映画「ある男」感想:入れ物を変えるしかない人生
映画「ある男」の作品情報
放映:2022年 / 121分 / ジャンル: 邦画
原作 / あらすじ
原作者は 平野啓一郎。亡くなった夫が別人だったと知った衝撃の真実と、その男の過去を追う同名のヒューマンミステリー小説『ある男』(2018)
劇場版は第46回日本アカデミー賞 最優秀作品賞他8つの最優秀賞を受賞
弁護士の城戸(妻夫木聡)は、かつての依頼者である里枝(安藤サクラ)から、亡くなった夫「大祐」(窪田正孝)の身元調査という奇妙な相談を受ける。
里枝は離婚を経て、子供を連れて故郷に戻り、やがて出会う「大祐」と再婚。そして新たに生まれた子供と4人で幸せな家庭を築いていたが、ある日「大祐」が不慮の事故で命を落としてしまう。悲しみに暮れる中、長年疎遠になっていた大祐の兄・恭一が法要に訪れ、遺影を見ると 「これ、大祐じゃないです」と衝撃の事実を告げる。愛したはずの夫「大祐」は、名前もわからないまったくの別人だったのだ‥‥。「大祐」として生きた「ある男」は、いったい誰だったのか。何故別人として生きていたのか。「ある男」の正体を追い“真実”に近づくにつれて、いつしか城戸の心に別人として生きた男への複雑な思いが生まれていく―――。
予告動画
個人的感想・評価
このところ日本アカデミー賞常連の安藤サクラを挟んで妻夫木聡・窪田正孝が並ぶと、末明るい話ではなさそうやなと思いながら視聴。

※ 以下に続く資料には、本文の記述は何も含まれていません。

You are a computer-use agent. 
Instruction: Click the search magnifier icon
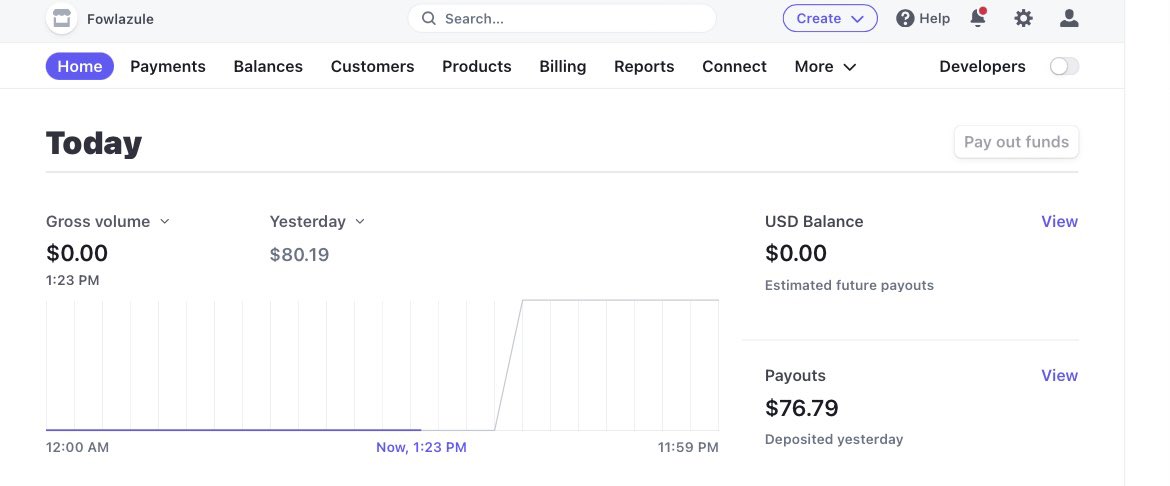pos(428,19)
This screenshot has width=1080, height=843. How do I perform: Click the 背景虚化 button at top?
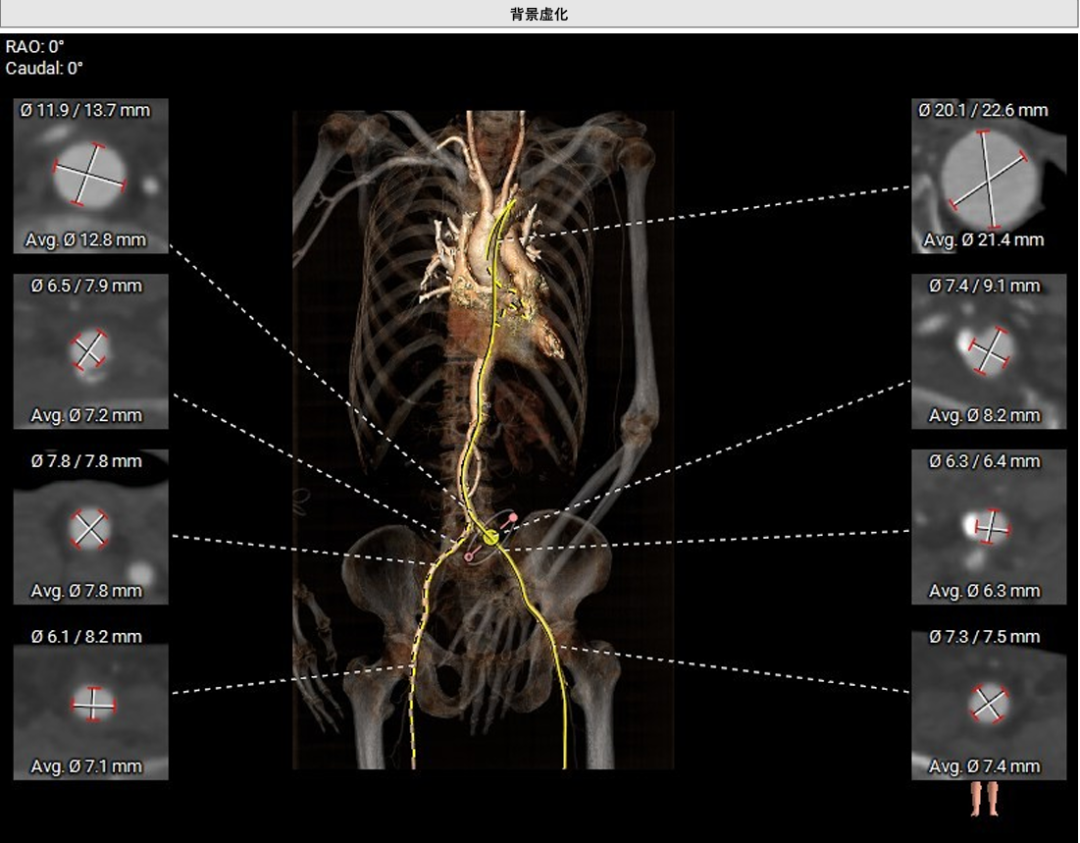[x=539, y=14]
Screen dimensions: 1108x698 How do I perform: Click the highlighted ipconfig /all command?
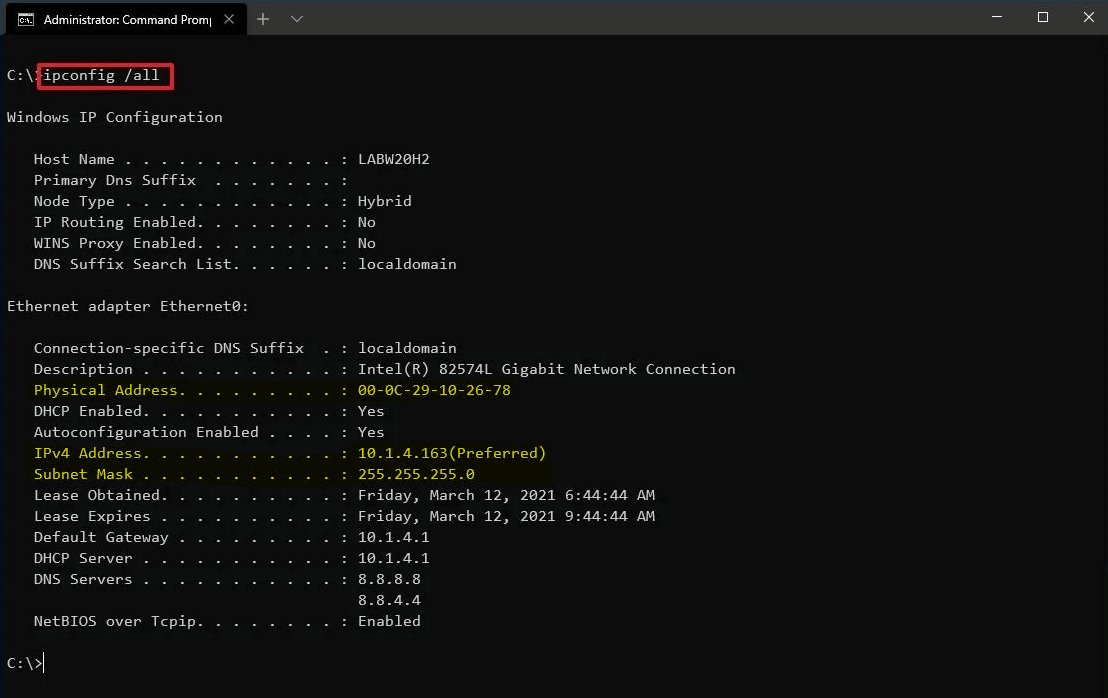point(105,76)
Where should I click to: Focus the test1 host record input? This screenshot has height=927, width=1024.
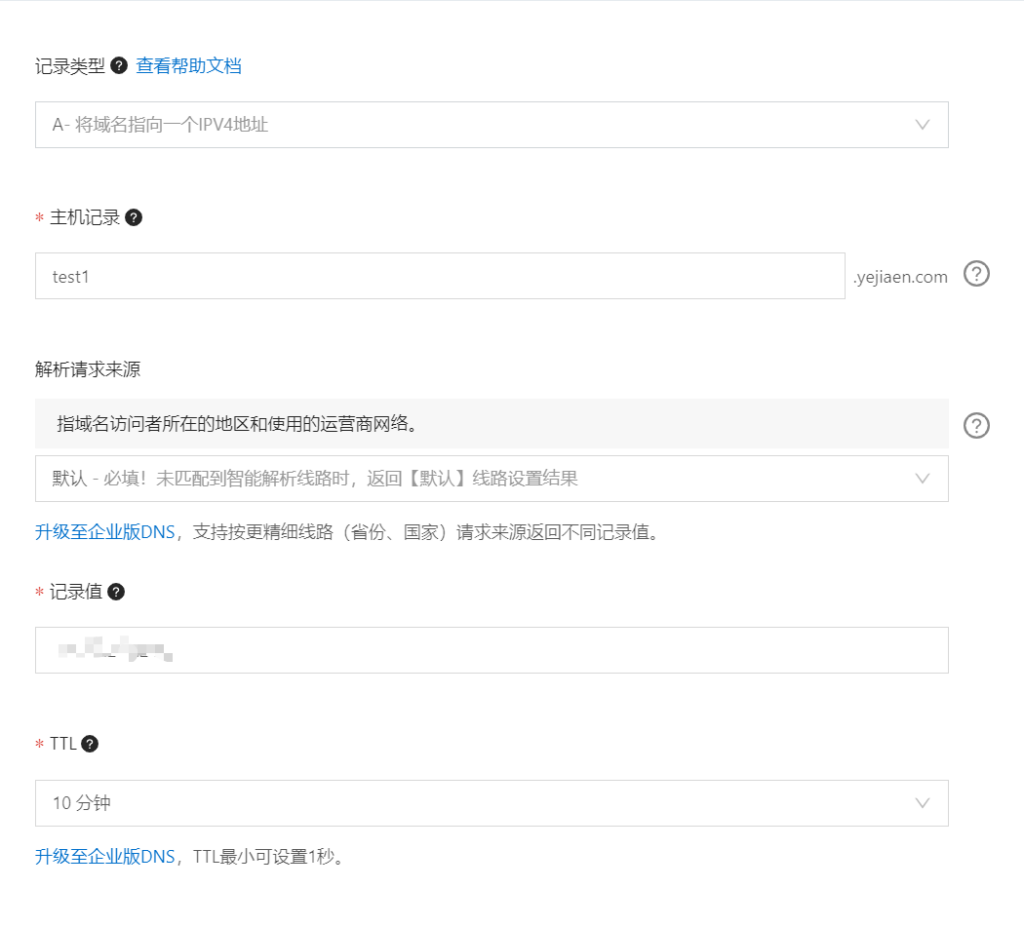pyautogui.click(x=440, y=276)
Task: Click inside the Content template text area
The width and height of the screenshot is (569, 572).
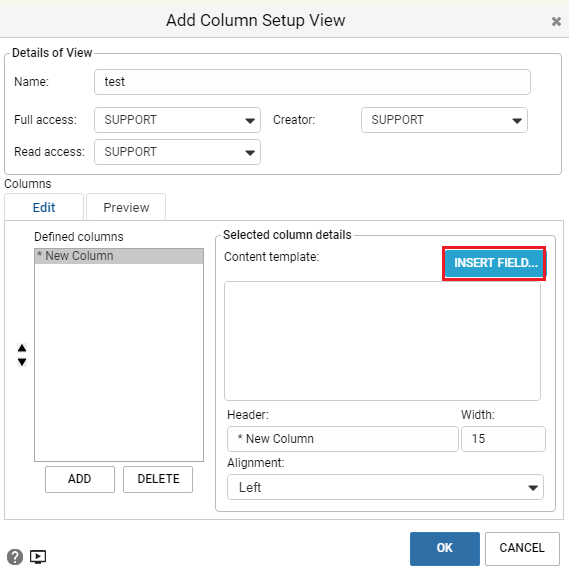Action: [x=382, y=341]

そんな想像を裏切って、この作品での安藤サクラはいたって普通の役柄で、序盤は平穏な暮らしぶりで安心するも、あっけなく大祐(窪田正孝)が急死して話は一変する。
ここから登場する 主役の弁護士: 城戸(妻夫木聡)の身辺調査が進むうちに、『死刑囚』と言うワードが出てきて嫌な予感になる。
すでにこの世におらず、かつ身元を詐称していた男の過去を探り辿るうちに、自分がずっと持っていた出自へのコンプレックスと重ね合わせたのか、男の心情に寄り添っていく城戸。
自分に流れる『血』が決して消すことの出来ないものならば、戸籍ロンダリングという方法で『入れ物』を変えてしまえばいい。いや、もうそれしか無かったのだろう。
顔も中身も変わらなくても、名前と出自が変われば別人として生き直せてしまうという事実に驚くと共に、そこまでして捨て去りたい自分の人生というのも悲しいけれど
それでも、別人として生き直した最後の数年は誰に何も遠慮せず幸せを感じれたんやろうなというのが救いだと思う。
人と人が時を紡ぐことに、何者であるかと言うことがどれくらいの価値を持つことなのか?と考えさせられる話だった。
💭映画化で付け加えられた城戸のラストシーンが小気味よくて、この作品の評価を爆上げした気がする。